In our study, we detected decreased concentrations of serum sL-selectin in women with poorly-differentiated OC (G3), and with advanced stages of the disease (FIGO III, IV), but the results were not statistically significant. Our findings might suggest that intensified release of sL-selectin from leukocyte surface occurs at the beginning of OC carcinogenesis, leading to lowered expression of its transmembrane form and hindered ability of neutrophils to migrate to the tumour site. Possibly, that is how the tumour escapes from immune surveillance and avoids destruction. Regardless, the tumour has the ability of modulating leukocyte properties, and WBC play a role in the process of metastases. Thus, it seems plausible that, together with disease progression, the degree of sL-selectin release is lowered to increase the expression of its transmembrane form and restore migration ability in leukocytes. In that way, leukocytes might promote tumour-cell survival, assist them in the process of penetrating the endothelial barrier, and facilitate metastatic spread. L-selectin expression on the surface of WBC, through activation of the inflammatory process, might create a favourable microenvironment for metastatic cells.
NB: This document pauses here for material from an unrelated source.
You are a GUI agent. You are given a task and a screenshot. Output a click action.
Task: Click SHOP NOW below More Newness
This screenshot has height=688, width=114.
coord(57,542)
That hypothesis might be supported by the findings of Czygier et al., who detected increased levels of serum sL-selectin in women with early-stage breast cancer and decreased levels of serum sL-selectin in subjects with advanced stages of the disease (grade III and IV) [13, 30]. However, further studies with a large sample size are necessary. In our study, lack of statistical significance was most probably the result of a small sample size.
In our study, no statistically significant correlation between serum sL-selectin in women with OC and leukocyte levels was found. It might indicate that the amount of soluble sL-selectin depends on the expression intensity of its transmembrane form, rather that WBC count, especially that the process of releasing sL-selectin constitutes a regulatory mechanism of its activity on leukocytes [4].

Conclusions

The analysis of soluble L- and P-selectin concentrations may be a useful tool in OC diagnosis. Evaluation of soluble P-selectin concentration could be a good indicator of thrombocyte activation in cancer progression. The levels of sL-selectin decrease with disease progression.

Disclosure

Authors report no conflict of interest.